O presidente da Fifa, Gianni Infantino, recebeu um aumento salarial de 29% em 2025, elevando sua remuneração para R$ 30 milhões. O crescimento ocorre em meio a despesas administrativas e de governança recordes, que atingiram R$ 1,3 bilhão no mesmo ano.
Estrutura expandida e custos crescentes
Desde que assumiu a presidência em 2016, Infantino promoveu uma expansão significativa na estrutura da entidade. Atualmente, a Fifa conta com 30 comitês permanentes, o que contribuiu para o aumento dos custos com pessoal e outras despesas administrativas. De acordo com o relatório financeiro da entidade, as despesas administrativas e de governança saltaram para R$ 1,3 bilhão em 2025, um recorde histórico.
Receitas em alta, mas despesas acompanham
Apesar do crescimento das receitas, impulsionado principalmente por contratos de transmissão e patrocínios para a Copa do Mundo de 2026, as despesas continuam a aumentar em ritmo acelerado. A previsão para o ciclo 2027-2030 é de que os gastos administrativos atinjam US$ 1 bilhão. A situação levanta questionamentos sobre a gestão financeira da entidade, especialmente em um momento de preparação para o maior torneio de futebol do mundo.
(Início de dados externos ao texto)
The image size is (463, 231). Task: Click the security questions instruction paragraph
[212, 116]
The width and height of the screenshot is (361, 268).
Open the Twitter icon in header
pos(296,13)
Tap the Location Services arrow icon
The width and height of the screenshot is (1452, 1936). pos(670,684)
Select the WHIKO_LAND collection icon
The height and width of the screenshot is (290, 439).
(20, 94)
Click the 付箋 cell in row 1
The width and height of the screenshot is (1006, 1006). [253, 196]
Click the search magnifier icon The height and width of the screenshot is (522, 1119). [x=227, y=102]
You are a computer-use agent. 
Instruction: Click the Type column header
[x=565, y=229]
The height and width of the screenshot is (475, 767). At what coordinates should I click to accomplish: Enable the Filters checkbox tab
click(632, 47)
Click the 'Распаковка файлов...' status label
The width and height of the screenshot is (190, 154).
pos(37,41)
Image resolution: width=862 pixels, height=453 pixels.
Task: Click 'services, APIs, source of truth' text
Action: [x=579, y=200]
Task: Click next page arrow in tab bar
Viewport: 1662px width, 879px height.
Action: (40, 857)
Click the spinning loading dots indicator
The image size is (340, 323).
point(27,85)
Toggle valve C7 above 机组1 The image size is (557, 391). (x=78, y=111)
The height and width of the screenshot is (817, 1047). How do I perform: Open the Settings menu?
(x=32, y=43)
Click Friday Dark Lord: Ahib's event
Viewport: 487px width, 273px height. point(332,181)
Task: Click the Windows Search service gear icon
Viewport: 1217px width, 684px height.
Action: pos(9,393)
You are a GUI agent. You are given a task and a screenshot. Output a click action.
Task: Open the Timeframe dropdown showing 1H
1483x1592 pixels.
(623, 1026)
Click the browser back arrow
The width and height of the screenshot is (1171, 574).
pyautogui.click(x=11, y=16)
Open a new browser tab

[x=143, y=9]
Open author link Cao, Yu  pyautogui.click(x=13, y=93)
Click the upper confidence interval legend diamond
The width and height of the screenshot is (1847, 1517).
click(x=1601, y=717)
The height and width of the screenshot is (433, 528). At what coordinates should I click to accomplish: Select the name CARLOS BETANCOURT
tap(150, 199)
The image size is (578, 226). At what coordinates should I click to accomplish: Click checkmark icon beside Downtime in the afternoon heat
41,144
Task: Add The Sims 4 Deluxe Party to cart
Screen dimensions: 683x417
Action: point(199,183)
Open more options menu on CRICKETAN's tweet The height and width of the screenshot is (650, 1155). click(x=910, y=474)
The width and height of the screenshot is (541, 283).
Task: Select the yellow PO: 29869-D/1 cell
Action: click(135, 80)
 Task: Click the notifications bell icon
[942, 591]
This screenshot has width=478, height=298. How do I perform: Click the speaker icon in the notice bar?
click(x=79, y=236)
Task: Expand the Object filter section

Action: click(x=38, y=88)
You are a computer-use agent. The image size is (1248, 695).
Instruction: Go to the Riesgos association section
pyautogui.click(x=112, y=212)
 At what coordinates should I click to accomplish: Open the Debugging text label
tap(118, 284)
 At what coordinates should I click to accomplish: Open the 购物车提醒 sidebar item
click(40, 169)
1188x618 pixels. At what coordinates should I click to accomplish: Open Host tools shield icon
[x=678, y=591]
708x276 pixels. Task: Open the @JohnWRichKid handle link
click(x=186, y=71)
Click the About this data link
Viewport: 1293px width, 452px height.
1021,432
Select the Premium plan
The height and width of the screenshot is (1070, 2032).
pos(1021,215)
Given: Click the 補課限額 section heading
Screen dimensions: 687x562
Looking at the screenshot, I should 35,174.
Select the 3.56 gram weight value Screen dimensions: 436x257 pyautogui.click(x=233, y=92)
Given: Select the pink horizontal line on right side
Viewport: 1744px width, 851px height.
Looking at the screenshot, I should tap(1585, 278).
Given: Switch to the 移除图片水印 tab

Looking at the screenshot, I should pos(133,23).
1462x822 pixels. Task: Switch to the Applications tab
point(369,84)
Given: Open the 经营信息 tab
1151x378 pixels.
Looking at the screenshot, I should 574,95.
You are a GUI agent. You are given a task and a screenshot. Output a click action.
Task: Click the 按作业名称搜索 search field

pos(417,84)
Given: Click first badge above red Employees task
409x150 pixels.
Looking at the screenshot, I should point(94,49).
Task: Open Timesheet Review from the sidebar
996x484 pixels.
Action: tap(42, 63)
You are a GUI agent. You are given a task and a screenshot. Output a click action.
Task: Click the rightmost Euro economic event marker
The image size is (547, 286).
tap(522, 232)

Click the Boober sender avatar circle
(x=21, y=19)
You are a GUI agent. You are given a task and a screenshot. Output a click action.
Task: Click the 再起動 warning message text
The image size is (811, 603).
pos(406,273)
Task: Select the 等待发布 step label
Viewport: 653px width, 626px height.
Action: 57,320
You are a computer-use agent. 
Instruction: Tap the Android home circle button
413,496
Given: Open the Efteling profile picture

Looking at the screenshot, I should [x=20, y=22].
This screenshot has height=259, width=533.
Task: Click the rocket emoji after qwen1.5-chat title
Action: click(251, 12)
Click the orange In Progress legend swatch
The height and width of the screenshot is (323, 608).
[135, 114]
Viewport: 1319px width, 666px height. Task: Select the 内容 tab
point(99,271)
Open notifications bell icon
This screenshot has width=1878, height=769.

Comparação com anos anteriores
Em 2024, o salário de Infantino era de aproximadamente R$ 23,3 milhões. O aumento de 29% em um ano supera a inflação global e a média de reajustes em organizações esportivas internacionais. Os custos administrativos também cresceram de forma expressiva: em 2020, as despesas eram de cerca de R$ 800 milhões, o que representa um aumento de 62,5% em cinco anos.
Impacto para o futebol
Especialistas apontam que o aumento das despesas administrativas pode impactar os investimentos em desenvolvimento do futebol, especialmente em países mais pobres. A Fifa, no entanto, defende que a expansão da estrutura é necessária para garantir a governança e a transparência da entidade. Em nota, a organização afirmou que "os investimentos em administração são essenciais para o crescimento do futebol global".